Новый выбор декораций был также романтической банальностью. С начала XIX века дорога в ад была забита поэтами. «Ад» обычно олицетворял большой город и его население из бессердечных коммерсантов, проституток и книжных рецензентов. Рецепт редко менялся. Поэт был излишне чувствительным молодым стариком, который вспоминал счастливое усредненное детство и считал собственные неудачи и страдания сокрушающим осуждением общества. Надпись у входа в Дантов Ад Lasciate ogni speranza… («Оставь надежду…») неизменно используется в качестве заголовка или эпиграфа. Если поэт был социалистом, надежда воплощалась в благотворительности и надежных статистических данных; если католиком – в Святой Деве, матери или различных символах, таких как отражение неба в канаве[482].
Как Бодлер, который когда-то думал о публикации своих стихов под названием Les Limbes («Лимб» – один из кругов ада), Рембо играл на двойственной идентичности ада: христианской и классической. Его название также напоминает о приключениях Энея в преисподней, или о столь любимой парнасцами Персефоне, которая проводила летние месяцы с мужем Гадесом (Аидом), заточенная в темноте, как семена урожая следующего года.
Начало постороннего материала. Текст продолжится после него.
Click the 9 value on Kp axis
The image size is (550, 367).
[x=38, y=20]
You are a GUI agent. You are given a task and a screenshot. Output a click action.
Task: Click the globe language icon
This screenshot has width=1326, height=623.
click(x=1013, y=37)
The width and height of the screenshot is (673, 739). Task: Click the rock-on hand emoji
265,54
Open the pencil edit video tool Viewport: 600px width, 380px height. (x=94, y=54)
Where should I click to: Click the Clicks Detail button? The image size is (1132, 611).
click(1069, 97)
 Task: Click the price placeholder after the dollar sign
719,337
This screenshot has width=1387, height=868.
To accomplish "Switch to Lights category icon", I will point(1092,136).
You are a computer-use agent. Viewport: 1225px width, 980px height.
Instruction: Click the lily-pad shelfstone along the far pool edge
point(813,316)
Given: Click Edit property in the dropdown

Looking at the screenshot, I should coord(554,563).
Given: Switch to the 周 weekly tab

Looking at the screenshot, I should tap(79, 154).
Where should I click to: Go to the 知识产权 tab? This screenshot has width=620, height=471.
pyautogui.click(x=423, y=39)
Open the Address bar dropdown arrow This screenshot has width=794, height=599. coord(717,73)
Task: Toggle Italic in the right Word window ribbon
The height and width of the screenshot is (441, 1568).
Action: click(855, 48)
Возвращение Персефоны в верхний мир было периодом осеннего сева – satio (в родительном падеже – sationis). От этого латинского слова и произо шли английское слово season и французское saison.
В соответствии с мифом, вымышленный временной период «Одного лета в аду» идет с весны («И весна принесла мне чудовищный смех идиота») до осени («Осень уже! Но к чему сожаленья о вечном солнце, если ждет нас открытие чудесного света…»). Дата в конце – «апрель – август 1873 года» – может быть скорее символической, чем исторической.
На этот раз Витали не записала в дневнике ничего о появлении брата в Роше, но она все-таки отметила его отсутствие в поле:
«Мой брат Артюр не разделяет наших трудов на ферме. Перо дает ему занятие достаточно серьезного характера, чтобы не допустить его присоединиться к нам в нашем ручном труде»[483].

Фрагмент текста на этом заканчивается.